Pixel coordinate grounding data
============

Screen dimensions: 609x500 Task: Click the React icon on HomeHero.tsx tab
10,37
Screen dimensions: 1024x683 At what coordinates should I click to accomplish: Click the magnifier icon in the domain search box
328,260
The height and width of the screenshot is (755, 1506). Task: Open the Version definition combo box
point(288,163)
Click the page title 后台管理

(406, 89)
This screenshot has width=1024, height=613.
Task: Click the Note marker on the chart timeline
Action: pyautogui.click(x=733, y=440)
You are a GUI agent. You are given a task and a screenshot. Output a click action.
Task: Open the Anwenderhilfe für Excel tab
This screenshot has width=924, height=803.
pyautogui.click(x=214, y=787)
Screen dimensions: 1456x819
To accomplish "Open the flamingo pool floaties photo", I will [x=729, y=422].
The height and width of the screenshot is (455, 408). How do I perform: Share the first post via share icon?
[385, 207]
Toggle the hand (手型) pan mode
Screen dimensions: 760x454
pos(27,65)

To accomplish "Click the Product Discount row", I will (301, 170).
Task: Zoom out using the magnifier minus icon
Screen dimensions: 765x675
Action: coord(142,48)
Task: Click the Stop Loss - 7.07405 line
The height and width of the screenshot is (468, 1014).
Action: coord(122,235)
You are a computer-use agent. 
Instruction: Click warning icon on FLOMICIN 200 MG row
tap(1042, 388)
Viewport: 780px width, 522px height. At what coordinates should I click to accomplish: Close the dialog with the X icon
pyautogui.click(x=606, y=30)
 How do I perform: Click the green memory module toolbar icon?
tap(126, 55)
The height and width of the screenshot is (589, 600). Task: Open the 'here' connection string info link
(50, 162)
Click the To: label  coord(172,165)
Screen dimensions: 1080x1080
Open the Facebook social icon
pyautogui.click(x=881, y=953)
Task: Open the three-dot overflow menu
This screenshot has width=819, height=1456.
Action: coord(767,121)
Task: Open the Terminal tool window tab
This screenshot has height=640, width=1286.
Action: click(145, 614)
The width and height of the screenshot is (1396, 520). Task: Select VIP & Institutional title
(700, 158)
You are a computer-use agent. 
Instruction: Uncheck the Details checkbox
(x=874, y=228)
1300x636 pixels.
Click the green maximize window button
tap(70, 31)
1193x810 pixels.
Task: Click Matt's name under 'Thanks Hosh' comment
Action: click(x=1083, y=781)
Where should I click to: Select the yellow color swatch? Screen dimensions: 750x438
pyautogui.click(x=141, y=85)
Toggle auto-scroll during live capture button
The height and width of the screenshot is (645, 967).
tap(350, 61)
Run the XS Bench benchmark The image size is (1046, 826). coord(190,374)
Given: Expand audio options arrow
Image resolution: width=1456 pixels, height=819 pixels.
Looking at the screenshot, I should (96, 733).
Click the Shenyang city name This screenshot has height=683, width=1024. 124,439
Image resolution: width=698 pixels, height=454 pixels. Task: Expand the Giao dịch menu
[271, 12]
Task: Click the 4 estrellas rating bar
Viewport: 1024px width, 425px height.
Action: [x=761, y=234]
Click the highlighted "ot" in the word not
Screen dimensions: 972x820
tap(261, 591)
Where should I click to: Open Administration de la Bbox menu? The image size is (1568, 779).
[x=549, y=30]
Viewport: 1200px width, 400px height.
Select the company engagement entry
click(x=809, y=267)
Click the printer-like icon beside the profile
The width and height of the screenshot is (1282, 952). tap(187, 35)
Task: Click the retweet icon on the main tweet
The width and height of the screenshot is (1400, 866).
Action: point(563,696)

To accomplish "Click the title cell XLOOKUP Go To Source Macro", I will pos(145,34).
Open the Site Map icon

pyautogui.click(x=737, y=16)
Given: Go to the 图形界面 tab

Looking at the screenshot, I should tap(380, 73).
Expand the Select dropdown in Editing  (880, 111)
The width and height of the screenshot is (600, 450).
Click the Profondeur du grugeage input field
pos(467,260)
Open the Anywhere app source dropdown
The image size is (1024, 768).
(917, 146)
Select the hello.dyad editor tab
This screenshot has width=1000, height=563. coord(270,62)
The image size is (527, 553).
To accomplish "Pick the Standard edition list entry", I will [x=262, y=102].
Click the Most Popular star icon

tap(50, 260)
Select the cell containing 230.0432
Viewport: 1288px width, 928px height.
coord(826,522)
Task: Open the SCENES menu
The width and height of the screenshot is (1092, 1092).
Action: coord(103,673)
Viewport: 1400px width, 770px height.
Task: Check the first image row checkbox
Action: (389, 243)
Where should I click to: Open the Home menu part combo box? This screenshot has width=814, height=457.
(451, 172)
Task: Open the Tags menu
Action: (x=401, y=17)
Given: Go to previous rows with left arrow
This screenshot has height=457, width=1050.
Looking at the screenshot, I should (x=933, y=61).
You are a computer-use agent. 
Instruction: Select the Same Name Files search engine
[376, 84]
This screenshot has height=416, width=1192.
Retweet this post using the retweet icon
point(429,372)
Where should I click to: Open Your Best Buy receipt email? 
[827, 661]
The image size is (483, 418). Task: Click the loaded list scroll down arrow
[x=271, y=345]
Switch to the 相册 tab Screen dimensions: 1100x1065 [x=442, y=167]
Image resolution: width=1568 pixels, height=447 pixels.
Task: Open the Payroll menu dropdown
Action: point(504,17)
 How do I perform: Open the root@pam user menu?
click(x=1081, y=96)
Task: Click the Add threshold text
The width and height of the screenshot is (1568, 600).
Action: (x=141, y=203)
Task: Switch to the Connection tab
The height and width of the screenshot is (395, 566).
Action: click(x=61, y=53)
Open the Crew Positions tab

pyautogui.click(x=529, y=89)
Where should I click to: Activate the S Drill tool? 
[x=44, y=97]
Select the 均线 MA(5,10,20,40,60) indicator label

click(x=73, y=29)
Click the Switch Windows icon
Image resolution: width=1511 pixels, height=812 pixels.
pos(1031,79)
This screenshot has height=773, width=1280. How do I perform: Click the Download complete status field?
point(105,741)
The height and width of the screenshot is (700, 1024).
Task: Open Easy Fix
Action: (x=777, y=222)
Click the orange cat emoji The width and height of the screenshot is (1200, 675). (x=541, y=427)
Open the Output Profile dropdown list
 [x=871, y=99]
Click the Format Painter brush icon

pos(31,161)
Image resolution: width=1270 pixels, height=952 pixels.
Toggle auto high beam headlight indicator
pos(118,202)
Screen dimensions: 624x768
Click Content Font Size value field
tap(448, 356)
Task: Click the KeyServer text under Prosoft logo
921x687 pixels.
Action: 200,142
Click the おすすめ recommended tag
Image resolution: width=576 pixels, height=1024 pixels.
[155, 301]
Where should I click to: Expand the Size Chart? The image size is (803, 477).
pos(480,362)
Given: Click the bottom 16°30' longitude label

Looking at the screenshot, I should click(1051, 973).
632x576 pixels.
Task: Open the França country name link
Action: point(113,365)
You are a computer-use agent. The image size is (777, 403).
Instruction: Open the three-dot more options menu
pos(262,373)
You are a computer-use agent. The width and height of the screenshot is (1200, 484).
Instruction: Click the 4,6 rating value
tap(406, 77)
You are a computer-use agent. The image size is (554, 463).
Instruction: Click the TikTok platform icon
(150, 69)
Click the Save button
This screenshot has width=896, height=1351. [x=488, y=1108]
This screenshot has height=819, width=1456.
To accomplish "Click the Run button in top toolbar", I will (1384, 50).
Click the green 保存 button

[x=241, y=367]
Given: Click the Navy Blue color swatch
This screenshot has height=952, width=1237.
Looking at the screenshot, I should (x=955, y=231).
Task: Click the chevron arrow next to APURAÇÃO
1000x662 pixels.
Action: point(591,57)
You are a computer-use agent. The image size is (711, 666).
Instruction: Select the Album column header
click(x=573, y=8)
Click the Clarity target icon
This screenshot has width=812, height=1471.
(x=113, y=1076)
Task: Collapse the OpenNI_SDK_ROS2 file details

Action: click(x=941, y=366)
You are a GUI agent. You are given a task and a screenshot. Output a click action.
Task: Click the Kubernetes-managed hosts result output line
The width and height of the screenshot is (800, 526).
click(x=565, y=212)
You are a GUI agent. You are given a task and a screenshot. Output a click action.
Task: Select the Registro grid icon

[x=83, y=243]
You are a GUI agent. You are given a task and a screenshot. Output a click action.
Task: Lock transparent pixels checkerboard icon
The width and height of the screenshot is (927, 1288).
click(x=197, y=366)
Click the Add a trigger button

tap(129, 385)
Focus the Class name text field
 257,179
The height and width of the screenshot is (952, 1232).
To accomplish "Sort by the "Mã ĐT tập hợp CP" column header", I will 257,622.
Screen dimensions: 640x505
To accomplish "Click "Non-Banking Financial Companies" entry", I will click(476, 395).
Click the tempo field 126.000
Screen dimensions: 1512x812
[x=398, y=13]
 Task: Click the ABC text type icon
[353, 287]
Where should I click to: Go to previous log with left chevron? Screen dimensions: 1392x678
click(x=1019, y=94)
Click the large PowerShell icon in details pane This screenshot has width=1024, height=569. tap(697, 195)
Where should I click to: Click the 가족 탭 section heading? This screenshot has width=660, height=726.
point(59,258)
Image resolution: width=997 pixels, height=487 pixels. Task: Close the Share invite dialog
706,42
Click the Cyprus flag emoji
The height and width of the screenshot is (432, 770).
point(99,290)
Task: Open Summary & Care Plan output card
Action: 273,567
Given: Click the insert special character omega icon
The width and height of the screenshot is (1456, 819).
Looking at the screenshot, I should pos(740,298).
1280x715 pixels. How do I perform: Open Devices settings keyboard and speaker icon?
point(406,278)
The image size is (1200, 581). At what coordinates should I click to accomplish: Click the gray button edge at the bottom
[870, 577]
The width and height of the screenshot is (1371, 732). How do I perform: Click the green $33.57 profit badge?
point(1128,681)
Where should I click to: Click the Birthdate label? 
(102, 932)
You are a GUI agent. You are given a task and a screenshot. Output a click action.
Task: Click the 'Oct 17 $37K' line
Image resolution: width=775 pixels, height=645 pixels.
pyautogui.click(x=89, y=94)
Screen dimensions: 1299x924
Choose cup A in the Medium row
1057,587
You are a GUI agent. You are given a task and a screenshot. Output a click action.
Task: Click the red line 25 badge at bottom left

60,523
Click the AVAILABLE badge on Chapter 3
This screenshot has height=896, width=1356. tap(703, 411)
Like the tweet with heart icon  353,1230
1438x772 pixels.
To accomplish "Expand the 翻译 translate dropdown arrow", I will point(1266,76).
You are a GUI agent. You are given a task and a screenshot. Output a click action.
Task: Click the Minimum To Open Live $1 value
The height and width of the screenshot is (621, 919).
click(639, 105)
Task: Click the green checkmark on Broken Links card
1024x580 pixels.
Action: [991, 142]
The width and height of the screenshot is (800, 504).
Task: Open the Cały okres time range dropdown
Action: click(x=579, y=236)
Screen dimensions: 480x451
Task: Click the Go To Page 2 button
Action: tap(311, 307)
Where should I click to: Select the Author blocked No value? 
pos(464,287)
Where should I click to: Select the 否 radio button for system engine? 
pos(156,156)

============

Problem statement: Would you please copy exactly the part of the entries above that begins at the line containing "Given: Click the bottom" and ends at the line containing "You are a computer-use agent. The width", both lines included?

Response to the exercise:
Given: Click the bottom 16°30' longitude label

Looking at the screenshot, I should click(1051, 973).
632x576 pixels.
Task: Open the França country name link
Action: point(113,365)
You are a computer-use agent. The image size is (777, 403).
Instruction: Open the three-dot more options menu
pos(262,373)
You are a computer-use agent. The width and height of the screenshot is (1200, 484).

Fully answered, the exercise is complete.